Focus on the Bare Necessities
During hyperinflation, every day your money goes unspent, you’re losing some of it. Once purchasing power evaporates, it’s gone for good. You’re better off proceeding with major purchases sooner rather than later in hyperinflation because if you don’t, those items will become more unattainable over time.
If you’re fortunate enough to live in a stable economy, it can be hard to envision what this sort of shopping looks like. Expect long lines at ATMs, empty shelves at grocery stores, and an uptick in crime.
As you shop, stay focused on the bare necessities you need to survive, such as food. You’ll likely want to buy food with a long shelf life so that you can buy a larger quantity without having to worry about spoilage. If you make a discretionary purchase, give extra consideration to items that will likely become scarcer and thus potentially be resold later at a higher price. You never know what the future holds.
Don’t Trust Government Readings, Verify
As Warren Buffett likes to say, don’t ask the barber whether you need a haircut. You can’t expect to get an unbiased opinion from people who have an economic incentive to deceive you.
Governments create hyperinflation by printing money to less and less avail. They print it because it is more politically expedient than raising taxes. So, if you’re looking at inflation statistics produced by a government agency staffed with political appointees, take them with a grain of salt.
For instance, the Consumer Price Index, maintained by the U.S. Bureau of Labor, is constantly changing. Reported changes are posted on the bureau’s website, and the notices often beg more questions than they answer. You can easily visualize the difference between today’s CPI algorithm and the one used decades ago at shadowstats.com.
“Starting in January 2022, weights for the Consumer Price Index are calculated based on consumer expenditure data from 2019-2020,” the bureau wrote in a February notice. “The BLS considered interventions, but decided to maintain normal procedures.”
I’ll just say this: the world has changed a lot since 2019.
As a security expert, I encourage clients to independently verify information rather than rely on third parties. If you suspect you’re in a hyperinflationary environment, it’s more apt to calculate how inflation is affecting you specifically. Keep your receipts for common purchases and compare them. Adjust for other changes such as shrinkflation, where vendors alter the unit of sale to conceal price increases.
Inflation is a complicated phenomenon with many factors, such as supply shocks. But if you verify on the street, you’ll have a better idea of how inflation is affecting you because at least you’ll know the methodology.
Have an Exit Strategy
There are only two choices for responding to threats: fight or flight. When you have a good chance to bring about change, it can make sense to resist more overtly. But when you know winning is the longest of long shots, the smart move might be to avoid confrontation altogether and go somewhere else.
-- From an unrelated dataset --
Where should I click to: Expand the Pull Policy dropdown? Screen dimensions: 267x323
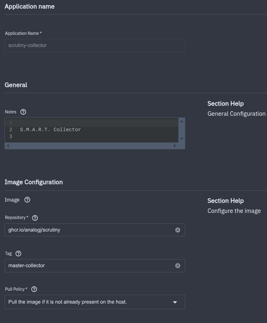point(175,302)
Hyperinflation is a systemic problem, which makes it nearly impossible for individuals to move the needle. Ultimately, you can’t really fight hyperinflation; the best you can do is adapt and avoid its effects as much as possible.
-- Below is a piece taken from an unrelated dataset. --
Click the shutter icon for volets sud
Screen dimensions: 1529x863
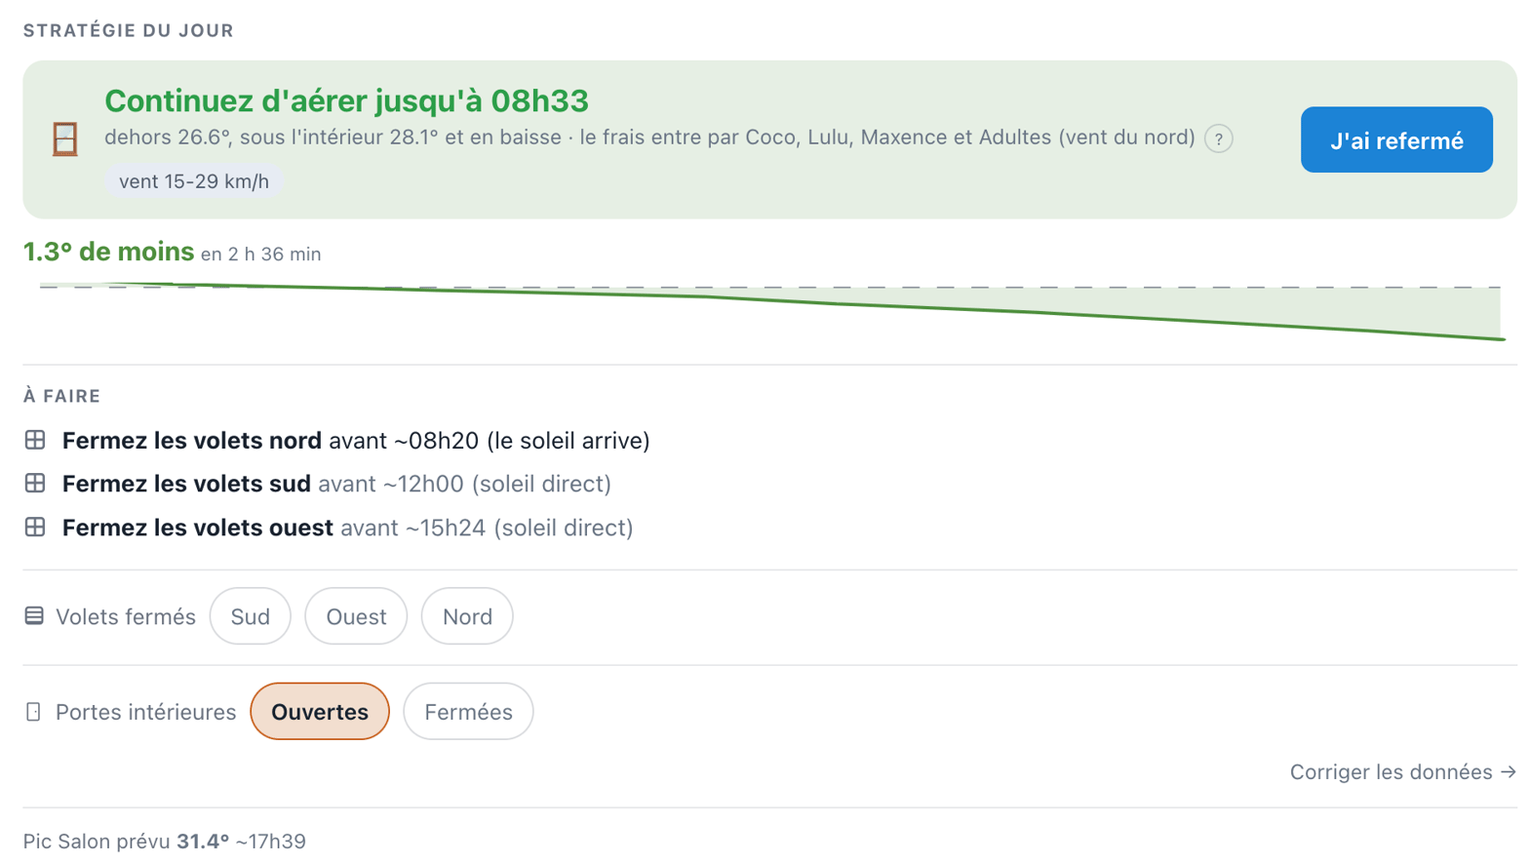(35, 483)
If you figure out how to live with hyperinflation, trouble could be waiting on the other side, too. Hyperinflation squeezes entire communities, and desperate people do desperate things. For this reason, hyperinflation has been cited for prompting unrest, mass poverty, and war.
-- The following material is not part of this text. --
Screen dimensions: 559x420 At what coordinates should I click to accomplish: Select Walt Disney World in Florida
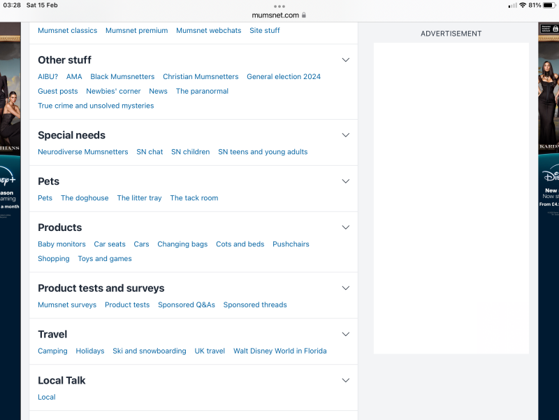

In all of these edge cases, it may not be in your best interest to stick around. If you’re a well-known Bitcoiner and Bitcoin proves to be a successful inflation hedge, you could experience some contempt and even become a target. Should that happen, get out while the getting is good.
Wealth security is about anticipation. Markets are the aggregate of human decision-making, and human nature is relatively predictable. If you keep an eye on your economy and develop some flexibility and resourcefulness, hyperinflation won’t extract as high a price from you.